Gesar himself had employment in federal service, research, pharmaceuticals, and higher education before he returned to teaching.

Gesar, a third-year student at Revere High School, cites the school’s diversity as one of its most prominent features. Teaching multilingual learners and pupils from all over the world has equally challenged and inspired him.

In the film, he reflected on the different languages, cultures, and backgrounds that are represented across the city and schools. “Revere is much more diverse than any other school district that I have seen,” he remarked.

“Revere is a microcosm of an international community,” he said, “where students and families of myriad backgrounds come together and enrich one another through shared experiences.

"Identity and education are really tied together," says Evalynn Bulger, assistant principal of CityLab High School.

Bulger, who is of both Hispanic and Asian descent, talked about growing up with different ethnic identities while residing throughout the North Shore and Greater Boston area.
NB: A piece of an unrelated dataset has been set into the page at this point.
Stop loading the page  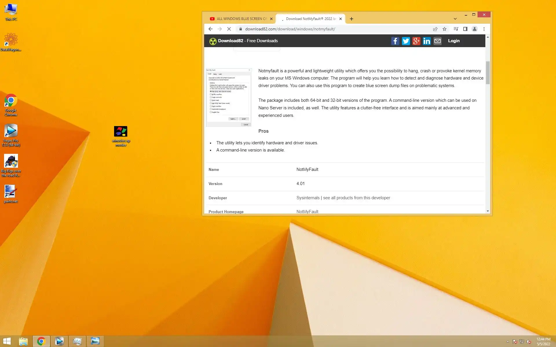click(x=229, y=29)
She spent much of her childhood more in touch with her Hispanic roots, but subsequently came to a greater awareness of her Cambodian background and her father’s experience surviving the Khmer Rouge government.

Her father, a Revere educator for many years, eventually told her about the catastrophic losses his family suffered at the hands of the Khmer Rouge, including displacement, work camps, and the loss of loved ones. Those chats ultimately impacted Bulger’s decision to abandon a nursing degree and pursue a career in education.

“The one thing that couldn’t be taken was education,” she remarked, remembering her father’s lesson about the necessity of knowledge and learning, even in the midst of unspeakable misery.

That belief still guides her work today as an educator and school leader. “I hope students walk away from school with the ability to think critically, express their beliefs and make a positive change in the world around them,” said Bulger.

The episode shines with the importance of representation, belonging, and storytelling.

Sharing these experiences is Revere Public Schools’ reaffirmation of its commitment to creating settings where children, family, and staff feel recognized, respected, and appreciated. The district’s AANHPI Heritage Month edition of From Where We Come honors cultural identity and reinforces the message that diversity is still one of the district’s greatest strengths.

At the end of the movie, participants remind viewers that each experience, language, and journey adds to the heart of Revere Public Schools—helping to develop a community based on understanding, inclusion, and belonging.